9. Further the GIPL had duly deducted tax at source under Section 192 of the Act against salary and other allowances paid/payable to such seconded employees and deposited the same with the Government of India. This is evident from Form No. 16 issued by GIPL to its employees, which are placed on record (refer pages 102 to 107 and 113 to 121 of DPP paper book for AY 2010-11). Moreover, GIPL had obtained necessary registration for the said employees with Provident Fund and Foreigners Regional Registration Office and also made appropriate contributions towards social security benefits in India which forms part of their salary cost (evident from Form 16 of the employees that are placed on record). The assessee has also produced the visa stamped by the authorities concerned in the case of seconded employees wherein it is clearly shown as ‘employment visa’. For the family members it is mere entry visa. In most of the cases the families of the seconded employees were in USA and due to convenience, salary of such employees were deposited in bank account of the employees in USA. When the salaries of such seconded employees are deposited in their bank accounts in USA, GIPL reimbursed the same to the assessee on cost to cost basis. The assessee has produced reconciliation of the amount payable in respect of expat employees vis-a-vis the salary and other perquisites, etc. paid to such employees (refer pages 180 & 181 of PB for AY 2010-11). But for a marginal difference on account of foreign exchange there is one to one reconciliation. Therefore in the real sense the payment made by GIPL to the assessee is nothing but reimbursement of cost relating to remuneration on certain employees who were seconded to GIPL from the assessee.

### DATASET EXTRACT:
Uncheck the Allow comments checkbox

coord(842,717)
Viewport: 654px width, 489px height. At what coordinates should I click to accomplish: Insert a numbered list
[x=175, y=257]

### STATED TASK:
In the passage on seconded employees, under which section of the Act did GIPL deduct tax at source from the salary and other allowances of those employees? The listing is separate material and unrelated to the passage on seconded employees.

### COMPLETE ANSWER:
Section 192 of the Act.